= Requirement =
The answer must be the lines from the one that holds "Open Cookie の設定をオーバーライドする" through the final line of the data, copied exactly, with no pictures.
Segment Start: Data in this exercise
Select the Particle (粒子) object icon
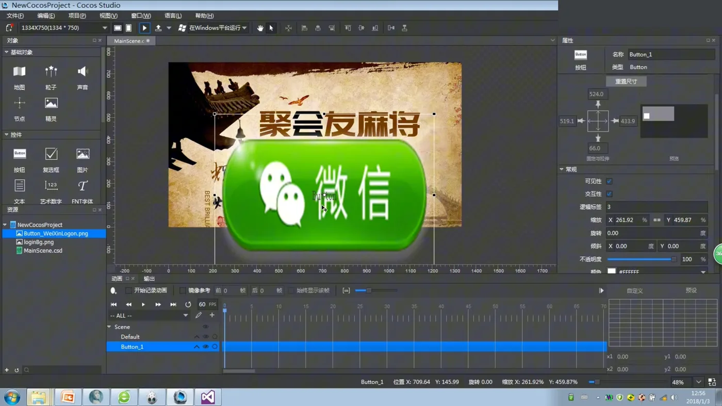The image size is (722, 406). [x=51, y=72]

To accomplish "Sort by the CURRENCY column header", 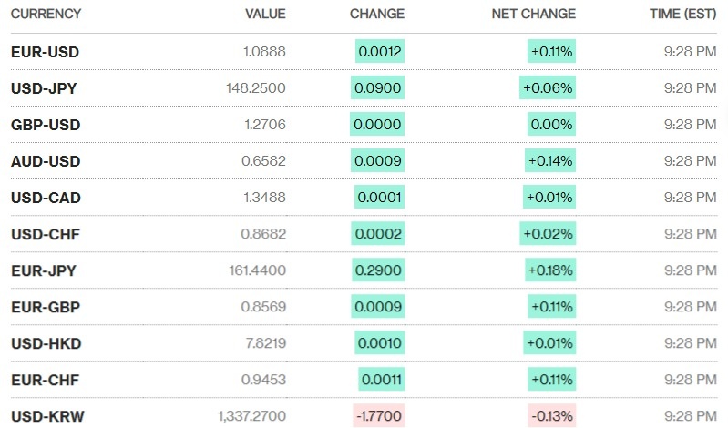I will pos(46,14).
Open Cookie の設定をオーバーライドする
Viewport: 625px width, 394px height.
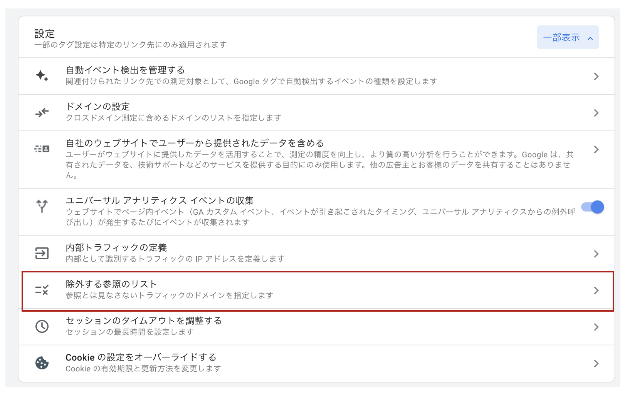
Segment End: Data in this exercise
= Answer section =
Open Cookie の設定をオーバーライドする
Viewport: 625px width, 394px height.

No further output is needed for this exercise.